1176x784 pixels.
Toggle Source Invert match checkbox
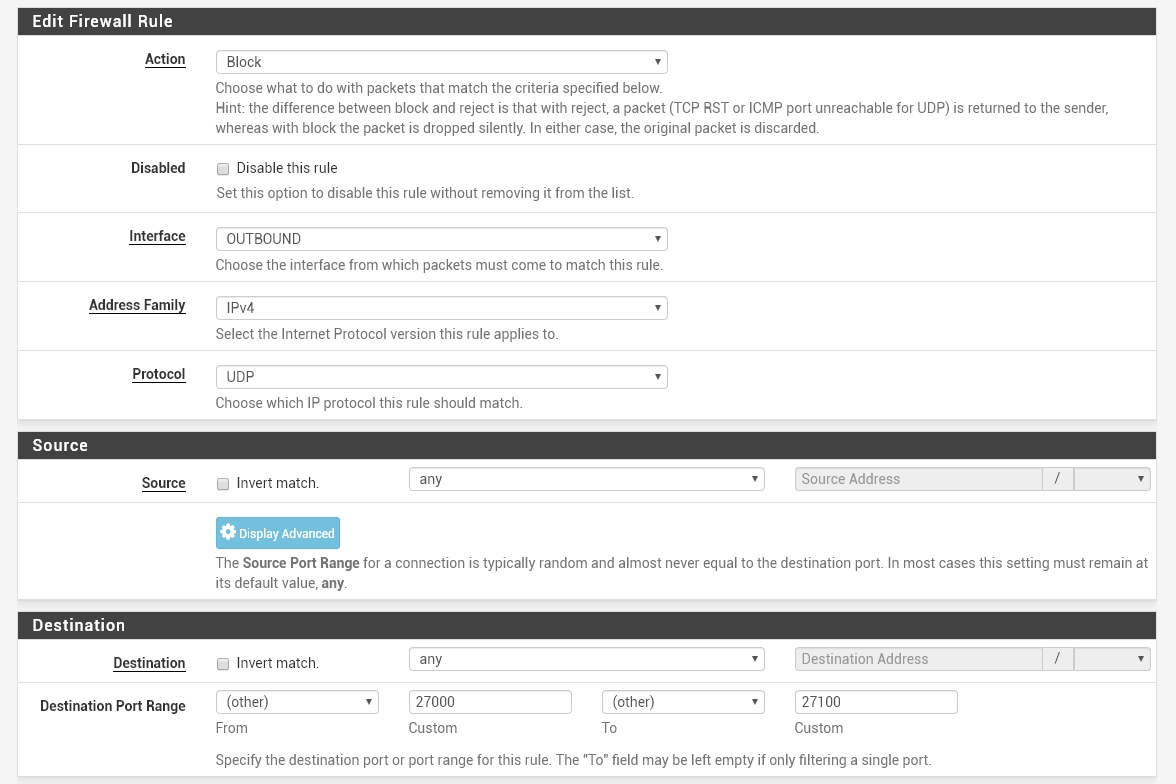[223, 484]
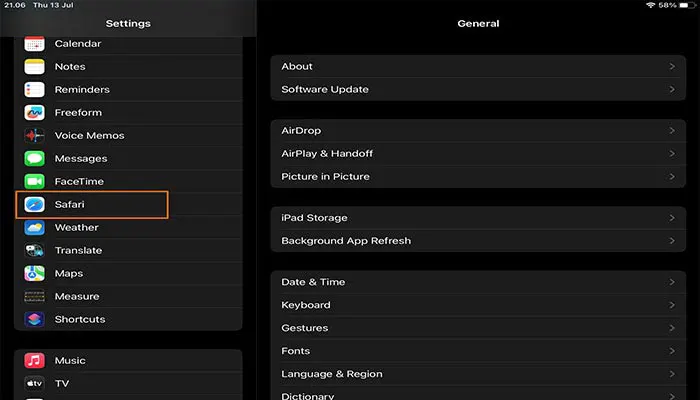Viewport: 700px width, 400px height.
Task: Expand iPad Storage via its chevron
Action: 672,218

· · · · ·

Stated goal:
Please format the data above as a JSON list of strings, one string per line and no blank lines, leaving the pictures out.

Reply to the exercise:
[
  "1176x784 pixels.",
  "Toggle Source Invert match checkbox",
  "[223, 484]",
  "Viewport: 700px width, 400px height.",
  "Task: Expand iPad Storage via its chevron",
  "Action: 672,218"
]